Merriam-Webster Dictionary
cala
Definition of cala
plural -s
: a Creole fried cake made mainly of rice
Origin and Etymology of cala
of African origin; akin to Vai ko1lo3 uncooked rice, Bambara kala stalk of a cereal
 
Wikipedia: Calas (food)
The origin of calas is most often credited to slaves who came from rice-growing regions of Africa. A 1653 French recipe, beignets de riz, lends support to a French origin as well. The name “calas” is said to have come from the Nupe word kara (“fried cake”) According to The Dictionary of American Food & Drink, the word calas was first printed in 1880.
     
9 October 1824, Salem (MA) Observer, “Varieties,” pg. 4, col. 1:
18 October 1824, Vermont Journal (Windsor, VT), pg. 4, col. 4:
Force of Habit. A wench, who had long been employed in vending hot cakes, and whose melodious voice was tutored in all those harmonious intonations, in which the cries of our marchandes de comestibles are chaunted forth, was sent, the other day to the cemetery, with the body of a still born babe, duly cased up in a coffin. She carried it some distance, very discreetly, under her arm, but fancying it more convenient to tote it, at last placed it on the common block and prop of her burden—her head. The brain feeling its accustomed pressure, by a very natural association of ideas, she soon conceived that she was engaged in her ordinary vocation, and forgetting her unwanted freight, and her solemn errand,she began to bawl out, lustily, calas a a a! tous chauds, tous chauds—till arrested in her progress, and brought to recollection of her more melancholy duty, by a benevolent citizen.—Louisiana Adv.

---

# Brief A
According to the text on calas, in what year was the word calas first printed?
# Brief B
Translate this sentence from the text on calas into Spanish: "A 1653 French recipe, beignets de riz, lends support to a French origin as well."
# Brief C
From the text on calas, copy the passage starting at "Wikipedia: Calas (food)" up to and including "printed in 1880.".

# Stored records
---

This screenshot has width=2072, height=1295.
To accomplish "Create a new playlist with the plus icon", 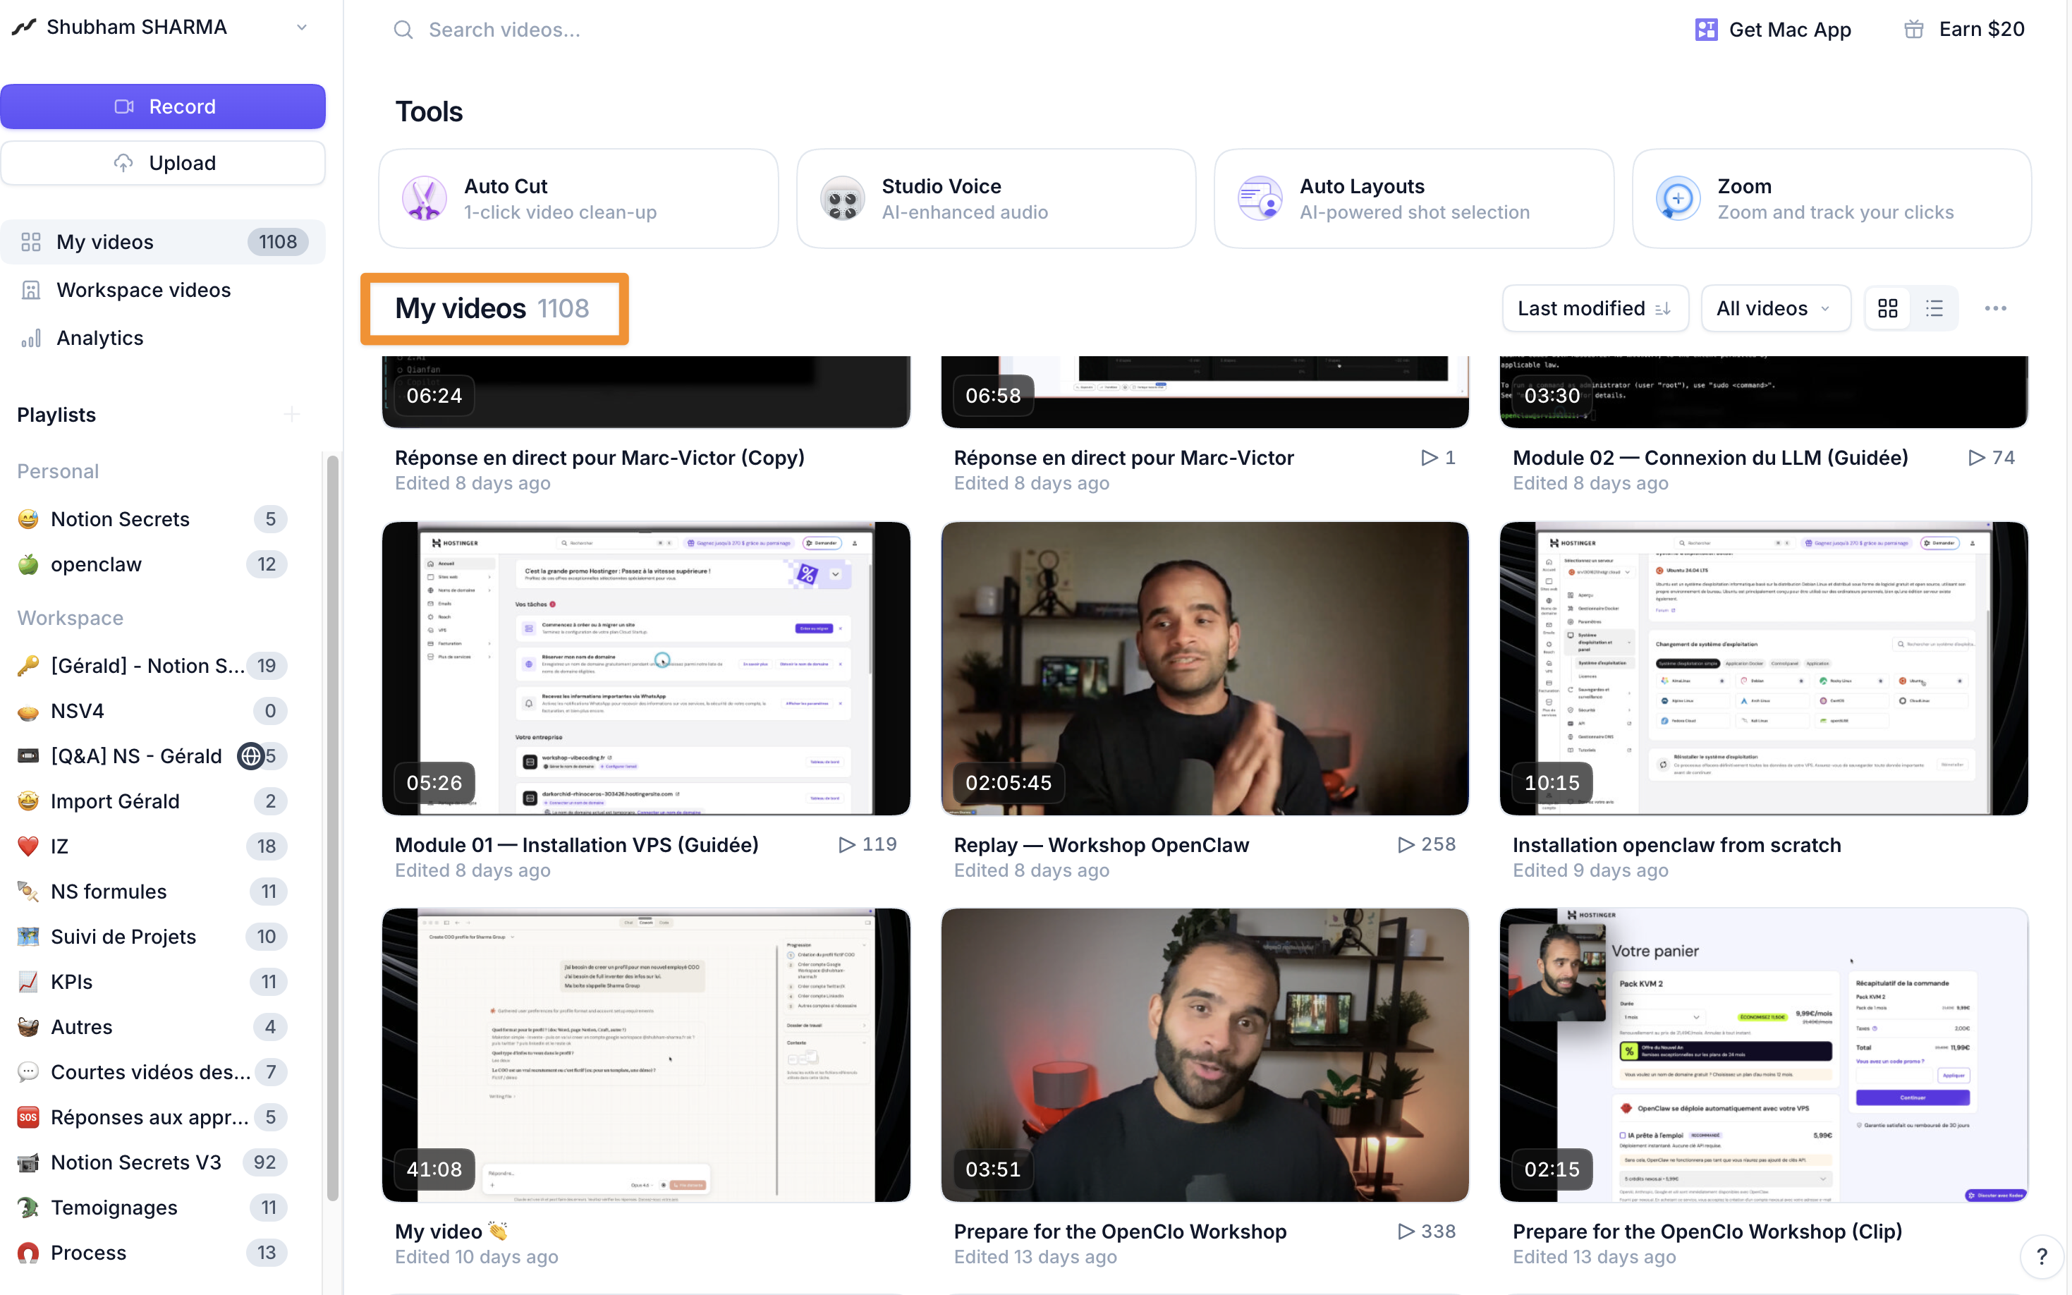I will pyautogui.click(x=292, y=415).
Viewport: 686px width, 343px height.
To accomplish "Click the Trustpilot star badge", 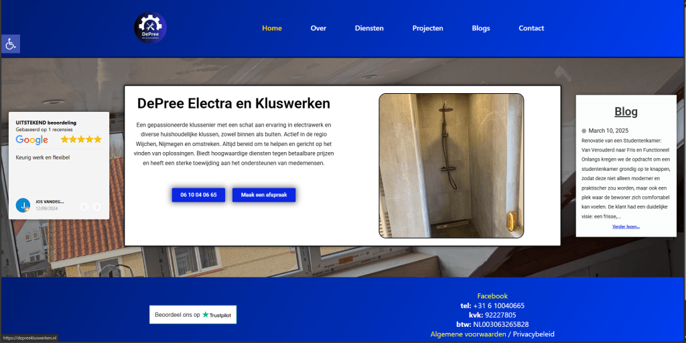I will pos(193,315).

---

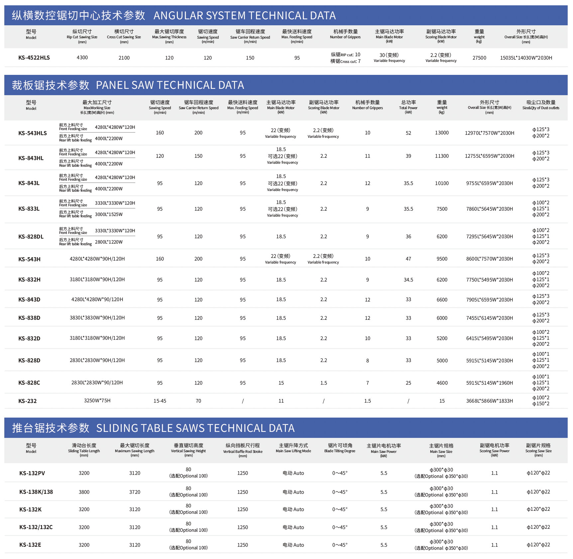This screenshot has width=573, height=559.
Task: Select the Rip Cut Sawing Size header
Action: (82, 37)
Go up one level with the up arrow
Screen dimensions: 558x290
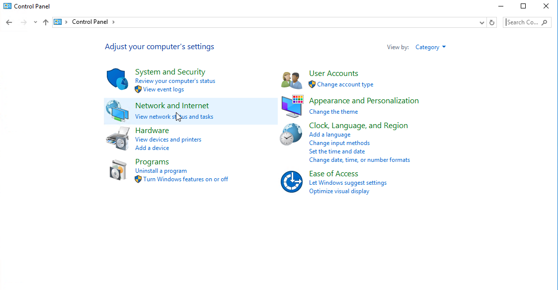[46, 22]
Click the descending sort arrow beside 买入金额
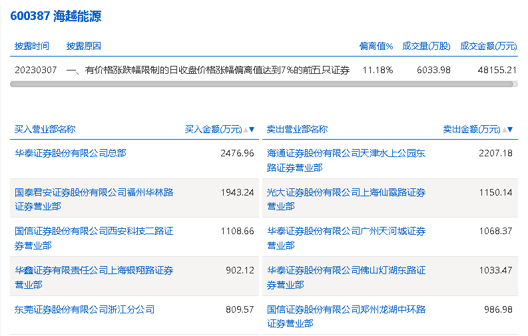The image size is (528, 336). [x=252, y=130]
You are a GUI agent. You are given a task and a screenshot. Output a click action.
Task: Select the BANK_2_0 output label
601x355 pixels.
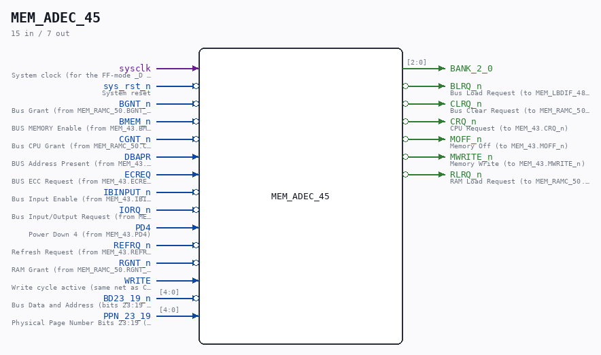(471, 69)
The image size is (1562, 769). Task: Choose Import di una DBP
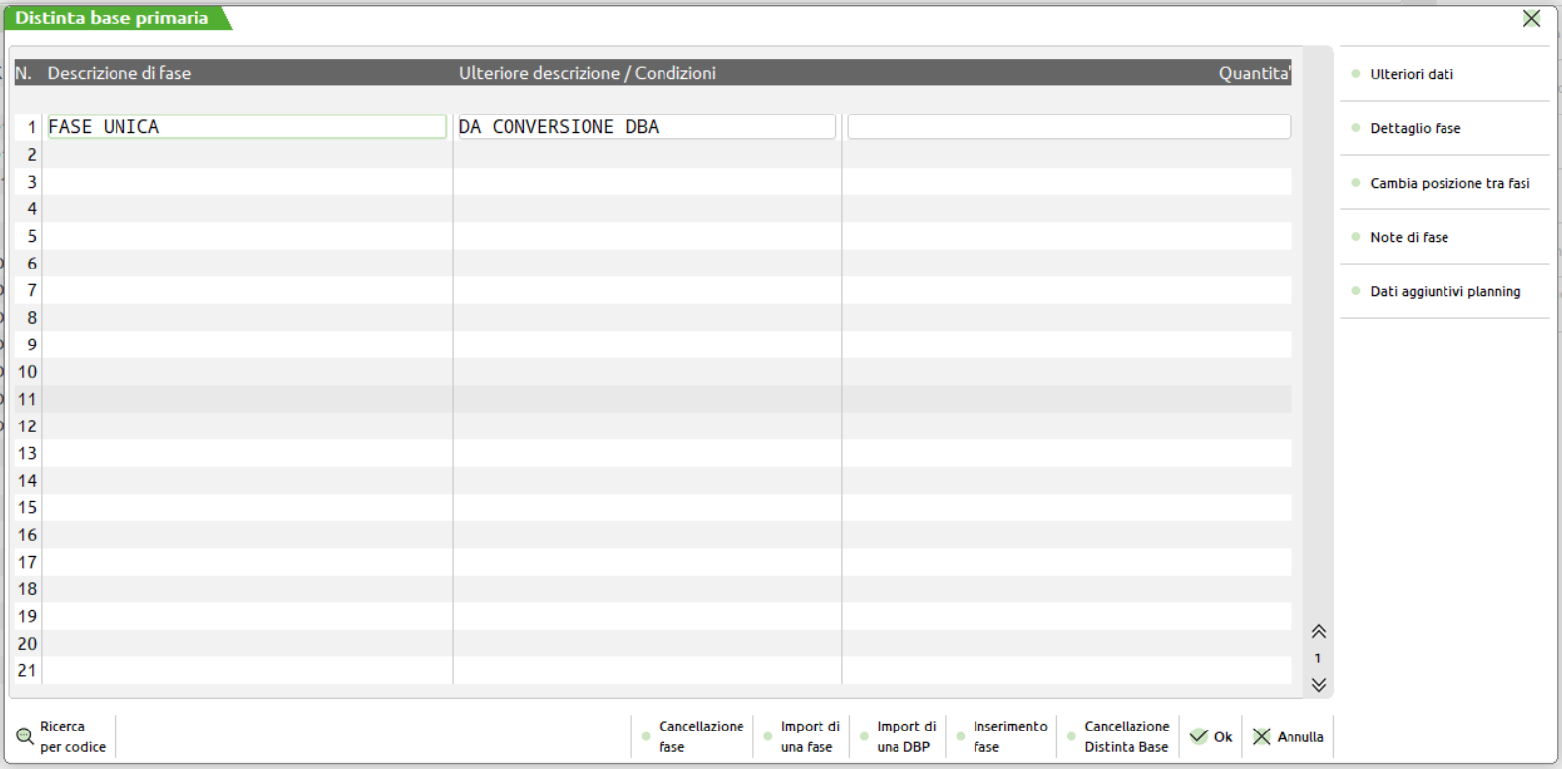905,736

---

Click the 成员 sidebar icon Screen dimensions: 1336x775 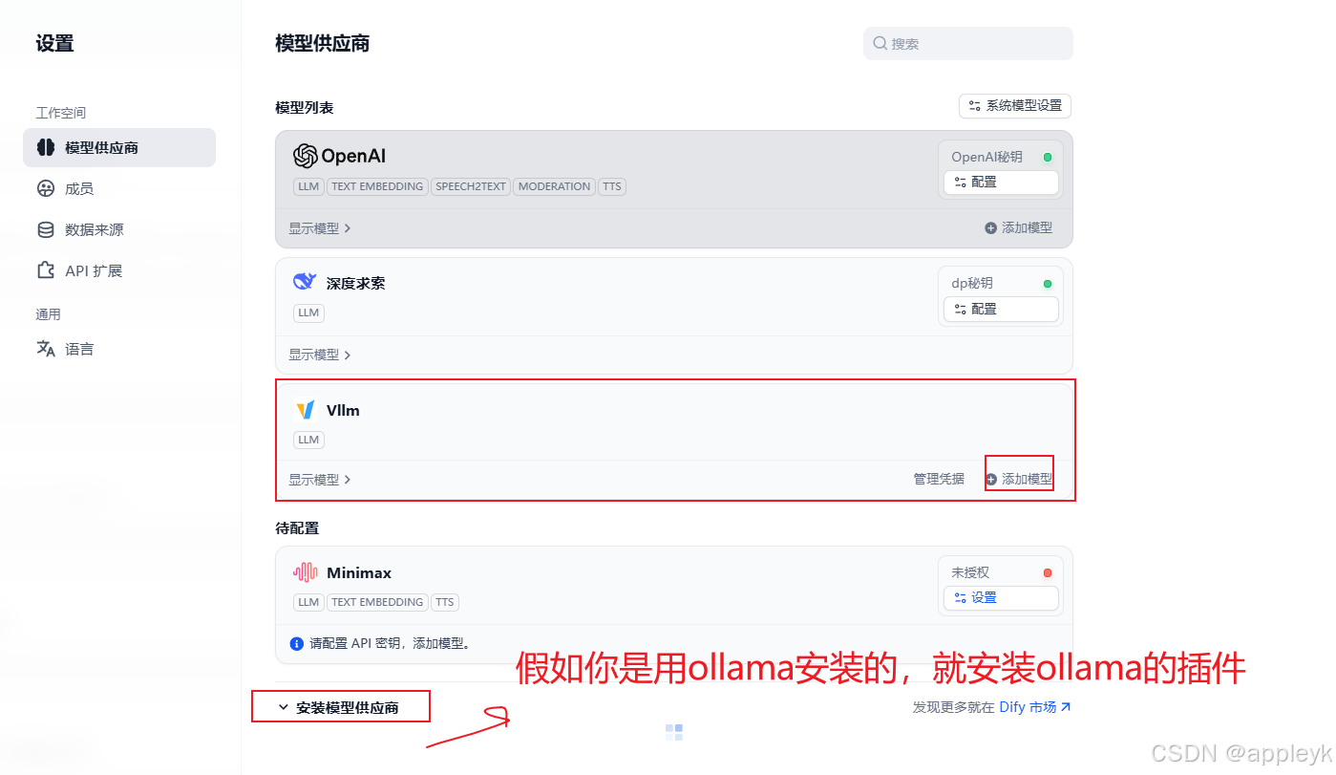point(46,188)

---

# Task output A
1880

# Task output B
Una receta francesa de 1653, beignets de riz, también respalda un origen francés.

# Task output C
Wikipedia: Calas (food)
The origin of calas is most often credited to slaves who came from rice-growing regions of Africa. A 1653 French recipe, beignets de riz, lends support to a French origin as well. The name “calas” is said to have come from the Nupe word kara (“fried cake”) According to The Dictionary of American Food & Drink, the word calas was first printed in 1880.